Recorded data
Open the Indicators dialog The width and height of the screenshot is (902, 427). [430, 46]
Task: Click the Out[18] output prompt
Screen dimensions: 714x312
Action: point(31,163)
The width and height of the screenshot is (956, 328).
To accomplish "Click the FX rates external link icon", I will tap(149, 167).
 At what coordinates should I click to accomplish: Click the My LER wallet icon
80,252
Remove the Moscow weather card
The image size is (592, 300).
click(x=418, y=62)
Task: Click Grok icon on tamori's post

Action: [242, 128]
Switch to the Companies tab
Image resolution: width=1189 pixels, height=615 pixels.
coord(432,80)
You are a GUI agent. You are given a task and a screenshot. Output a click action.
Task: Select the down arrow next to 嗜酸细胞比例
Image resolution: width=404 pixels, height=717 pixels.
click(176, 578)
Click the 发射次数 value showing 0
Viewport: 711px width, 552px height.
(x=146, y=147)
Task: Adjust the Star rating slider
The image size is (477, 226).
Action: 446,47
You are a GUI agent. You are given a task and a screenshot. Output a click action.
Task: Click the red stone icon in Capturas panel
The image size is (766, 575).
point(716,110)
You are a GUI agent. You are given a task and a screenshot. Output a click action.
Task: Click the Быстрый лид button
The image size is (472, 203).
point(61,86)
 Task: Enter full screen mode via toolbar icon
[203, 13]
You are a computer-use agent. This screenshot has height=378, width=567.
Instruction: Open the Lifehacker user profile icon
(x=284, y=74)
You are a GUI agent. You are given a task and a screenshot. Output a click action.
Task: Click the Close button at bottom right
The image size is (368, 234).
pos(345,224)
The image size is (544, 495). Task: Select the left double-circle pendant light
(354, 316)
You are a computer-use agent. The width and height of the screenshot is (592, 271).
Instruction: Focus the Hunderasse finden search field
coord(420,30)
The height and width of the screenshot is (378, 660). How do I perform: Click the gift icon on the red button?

- TASK TO CARRY OUT: Look through the data above. Copy every line with the string "computer" in it.

- YOUR SOLUTION:
You are a computer-use agent. This screenshot has height=378, width=567.
You are a computer-use agent. The width and height of the screenshot is (592, 271).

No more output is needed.